The product managers are by far the best ever I have worked with. The are on top of it. The tool followed here is Rally, which means each and every use case has been transformed to user stories, with presentations and images- for the QA to view. The QA is however not involved in the requirements, this comes from the product.marketing team. The test cases are written for each user story, sent for review – to the product manager and the developer who is coding the user story- not the lead, not the manager. I love it that the developer and mainly the product manager takes time to review it- it usually goes through several cycles before its perfected. So far since there are two qa’s on the team, its feels awesome that as the code is being developed, the test cases are being developed, and when the code is finished, the QA is aware what the functionality is, and is ready to start testing them.
The product manager gives the QA a list of user stories that the QA would need to write up at the start of the sprint, and is expected to finish up the testcases and test if possible at teh end of the sprints.
What I like about the team, and find it a challenge, is that the product manager is so knowledgeble, finding bugs before the QA does. It challenges me, to get really picky, and to watch out for bugs. In conclusion I think I would not be too wrong if I said that how a agile process works depends on how good a product/project manager is.
OK coming to what I don;t like- when we initially started testing, I was told that they prefer that we communicate the issues before converting them to bugs. I was not comfortabel with that, but now that I see how the team works, I think its nice- saves us time and the developers are very forth coming in telling us how much of coding is left, anf that ultimately its pointless fo rus to file those bugs. Miracle of miracles, they seem to be doing alot of unit testing and self testing- which makes it harder for us to find bugs.
I also dno’t liek it that the process is fluid, no one talks about feature complte dates. no one talked about code compelte. Its very fluid- I have not yeat released a product with this team, so I’ll hold on to my negativity and see how it flows.
LIke I mentioned earlier we use Rally, I think its a handy tool and gives a good overview of user story generation to progress in test executions, its also possible to file bugs via rally. We havent experimented with that yet.
Finally, I think I understadn what agile process means. its means fludity in the process, its about people on the team coming together, and expressing what works and doesn’t work for them, and each member of the team is a player- everyone has to be actively involved- it assumes your team is mature, and dedicated to the work they are into.

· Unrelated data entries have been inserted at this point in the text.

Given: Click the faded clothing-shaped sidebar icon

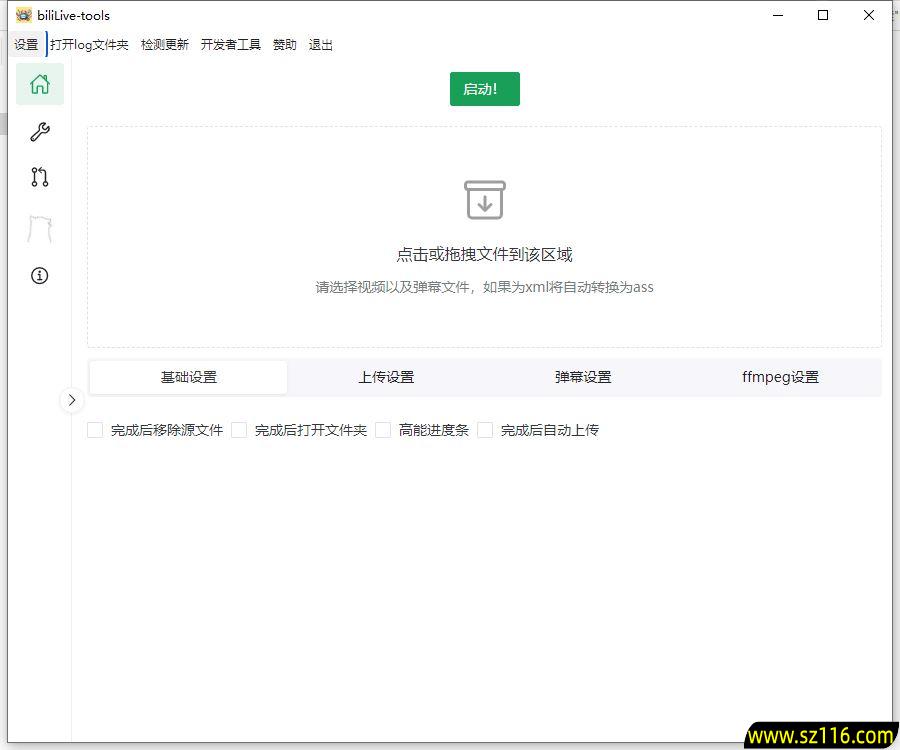Looking at the screenshot, I should 40,229.
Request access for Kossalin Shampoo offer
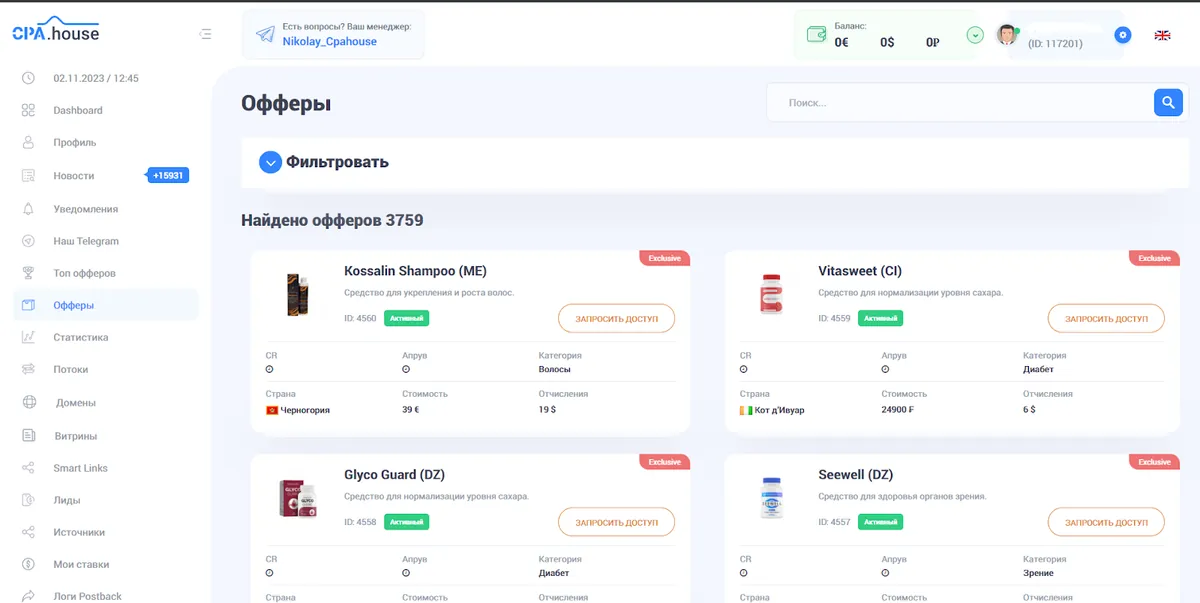This screenshot has width=1200, height=603. (x=616, y=317)
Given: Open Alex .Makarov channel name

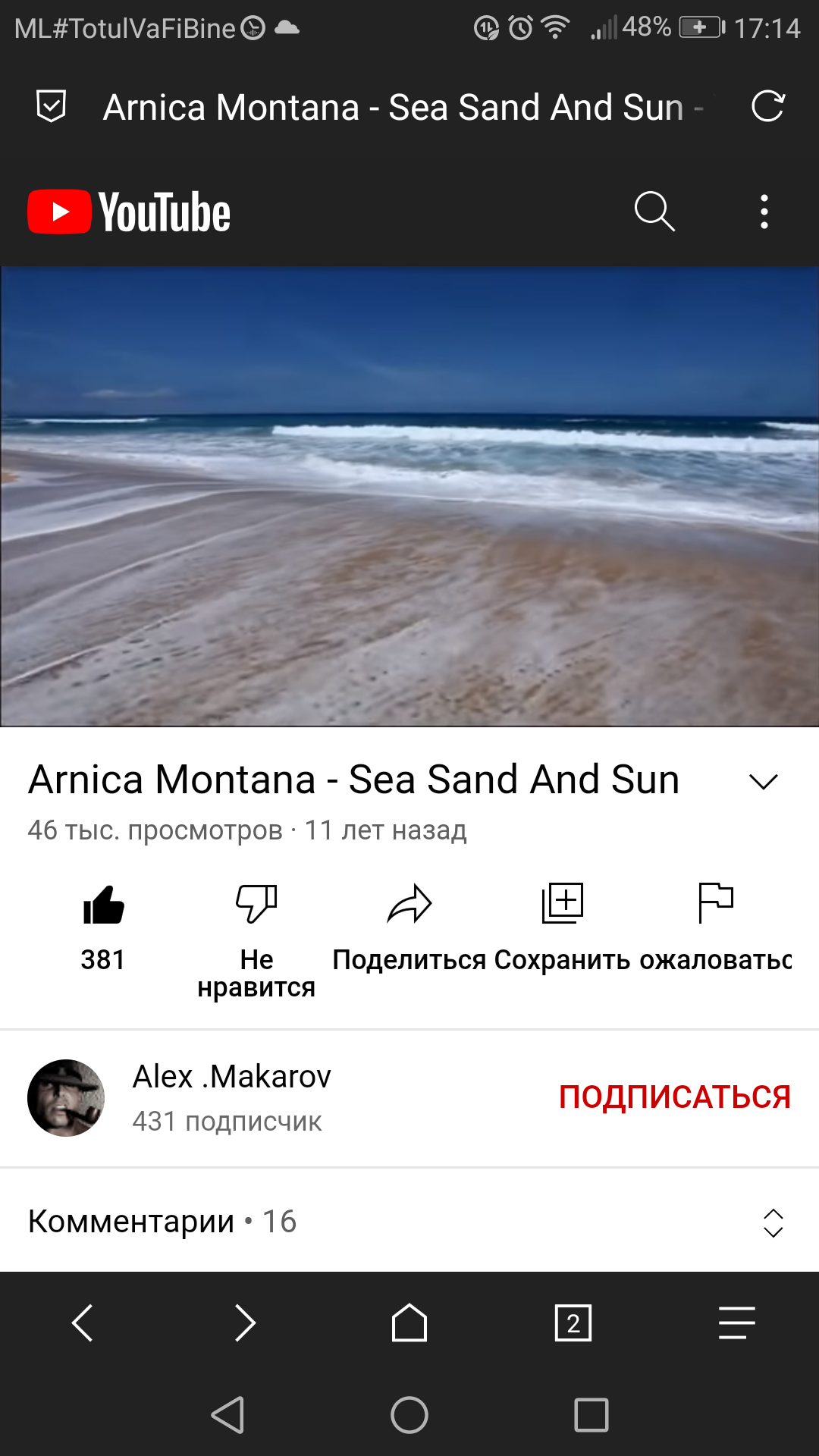Looking at the screenshot, I should click(232, 1077).
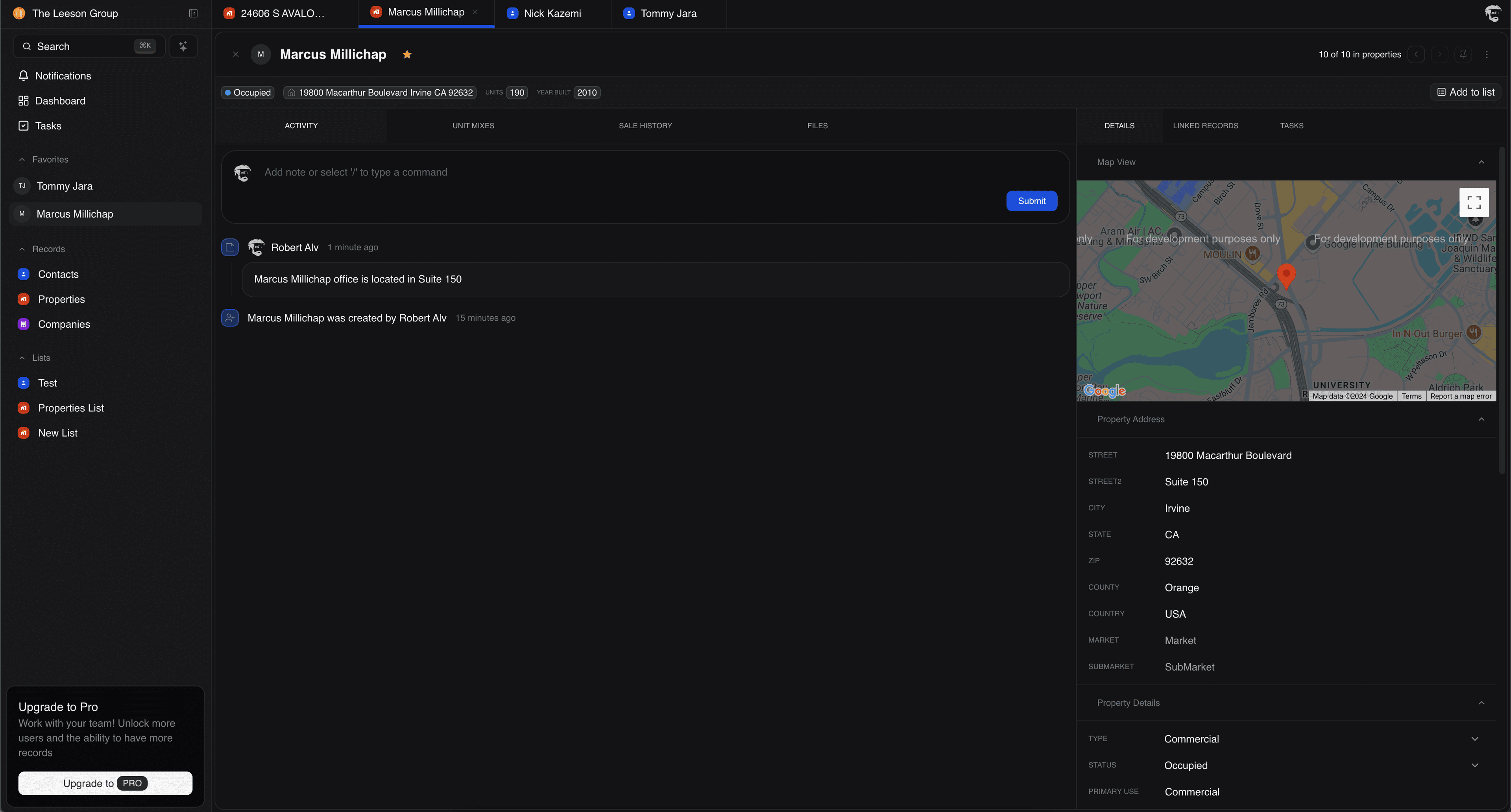Image resolution: width=1511 pixels, height=812 pixels.
Task: Open Companies from the Records sidebar
Action: coord(63,324)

Also the daily scrum is really agile, we meet in a white walled room, with a glass wall- and a telephone hung on to the wall. No furniture what so ever, we stand around the room and tell people what we worked on. 10 minutes tops. No computer, no presentation – nothing. I like it- some hate it. They think its pointless. Coming from primarily an agile process, I love it- I know what the devs were up to- and plan on working- and I can voice by blocks – so everyone on the team is aware of it.